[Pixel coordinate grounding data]
· · ·
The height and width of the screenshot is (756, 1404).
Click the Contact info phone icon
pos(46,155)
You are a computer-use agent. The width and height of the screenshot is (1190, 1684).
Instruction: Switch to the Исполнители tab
· · ·
__What the exercise asks__:
Retrieve all lines from the data that contain the string "width".

__Solution below__:
The height and width of the screenshot is (756, 1404).
You are a computer-use agent. The width and height of the screenshot is (1190, 1684).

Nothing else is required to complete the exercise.